2016 referandumu öncesinde Cameron hükümetiyle uzlaşarak Birleşik Krallık’ın AB içerisindeki imtiyazlarını artırmayı kabul eden Brüksel aslında ilk günden beri Brexit’in karşısında olmuştur. Zira Avrupa ülkelerinin bir çatı altında barış içinde yaşamasını temel gaye edinen Avrupa bütünleşmesinin geleceği açısından Brexit’i somut bir tehdit olarak görmüştür. Ancak referandumda halkın yarıdan fazlasının ayrılık yönünde oy kullanması neticesinde Brüksel AB açısından en az hasarla atlatılabilecek bir ayrılık sürecini öncelemiştir. Nitekim Brexit müzakereleri sonucunda hazırlanan anlaşma metnine AB liderleri “backstop” uygulaması olarak bilinen ve İrlanda adasında Birlik üyesi İrlanda Cumhuriyeti ile Birleşik Krallık’ın parçası Kuzey İrlanda arasında fiziki bir sınır ve gümrük duvarı oluşmasını engelleyen tedbir maddesinin de yer aldığı kapsamlı anlaşmaya onay vermiştir. 15 Ocak’tan bir gün önce Avrupa Parlamentosu tarafından yayımlanan mektupta da oylamaya katılacak vekillere “Brexit hepimizi zayıflatır. Birlikte daha güçlüyüz ve daha güçlü bir Avrupa inşa edebiliriz” açıklamasıyla ayrılığın iptali çağrısı yapılmıştır.Brexit anlaşmasına dair Birleşik Krallık Meclisinde yapılan oylamanın sonuçlarının duyurulmasından hemen sonra yazılı bir açıklama yapan Avrupa Komisyonu Başkanı Jean-Claude Juncker sonuçlardan üzüntü duyduğunu çünkü mevcut anlaşmanın “mümkün olanın en iyisi olduğu”nu ifade etmiştir. Juncker ayrıca “AB’den anlaşmalı olarak ayrılmayı sağlayacak tek yol olan bu anlaşmanın reddedilmesi” nedeniyle anlaşmasız ayrılık riskinin arttığını açıklamış ve Başbakan May’den hükümetin bundan sonraki planını ivedilikle ilan etmesini istemiştir. Brüksel adına Brexit müzakerelerini yürüten Michel Barnier de Juncker’a benzer şekilde “Bir sonraki adımın ne olacağını söylemek şu an itibarıyla Londra’nın işi” beyanatıyla May hükümetine zaman geçirmeden adım atma çağrısı yapmıştır. Avrupa Konseyi Başkanı Donald Tusk ise daha yapıcı bir dil benimseyerek Brexit’in iptalini ve Birleşik Krallık’ın AB üyesi olarak yola devam etmesini önermiştir.

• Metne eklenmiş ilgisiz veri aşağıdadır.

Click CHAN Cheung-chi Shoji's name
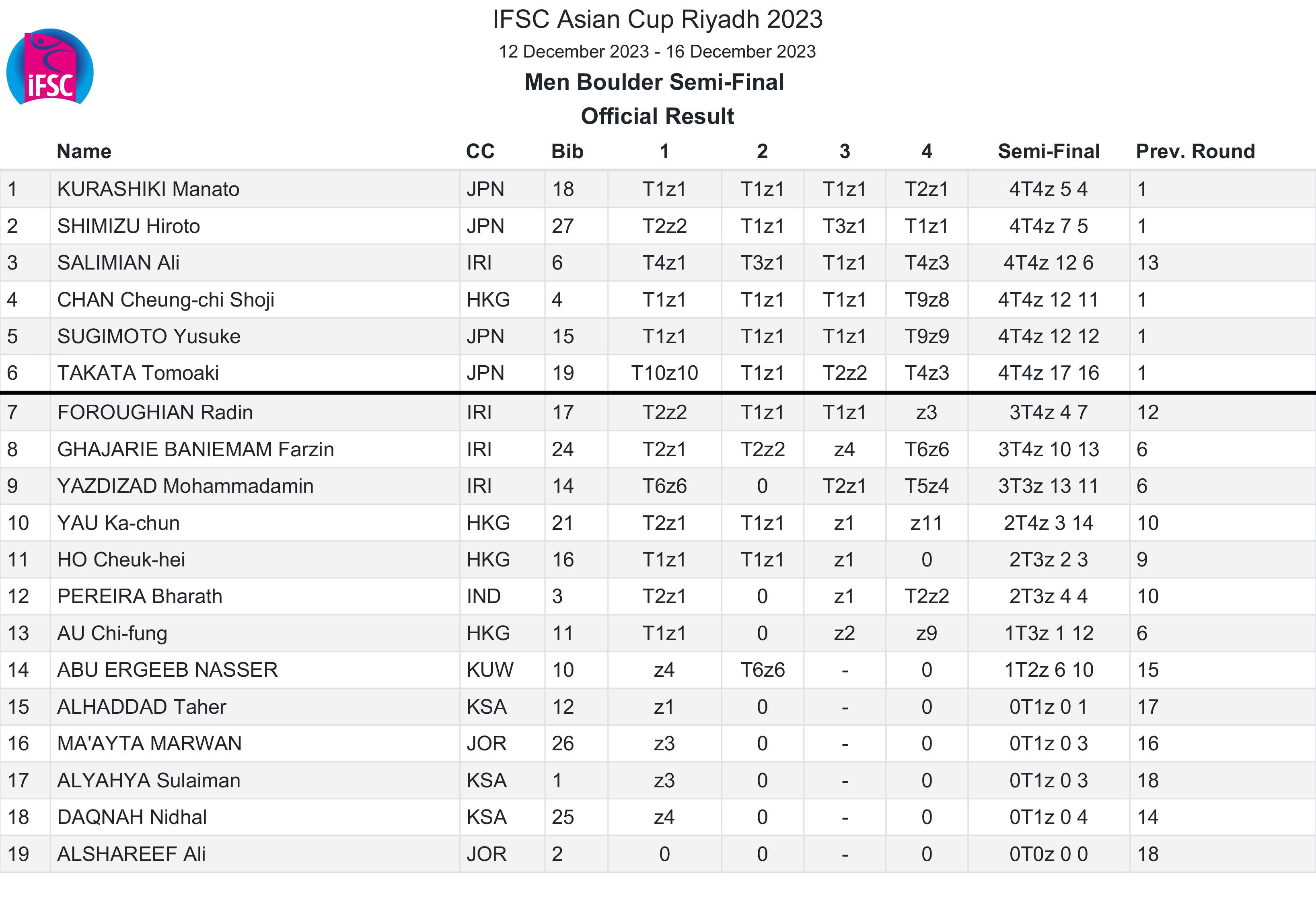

Diğer taraftan AB üyesi ülkelerden de benzer açıklamalar gelmiştir. Örneğin Almanya Başbakanı Angela Merkel May hükümetine bundan sonra atılacak adımlarla ilgili zaman kaybetmeme çağrısında bulunmuştur. Cebelitarık meselesi nedeniyle Brexit anlaşmasının hazırlık sürecinde Londra ile karşı karşıya gelen İspanya’nın Başbakanı Pedro Sanchez de anlaşmasız ayrılığın AB için olumsuz, Birleşik Krallık içinse bir felaket olacağını açıklamıştır. Oylamayla ilgili en kapsamlı değerlendirmeyi yapan Fransa Başbakanı Emmanuel Macron ise sorumluluğun bundan sonra May hükümetinde olduğunu ve kendisine göre bundan sonra gerçekleşmesi en muhtemel senaryoda Londra’nın AB’den ek süre isteyeceğini belirtmiştir.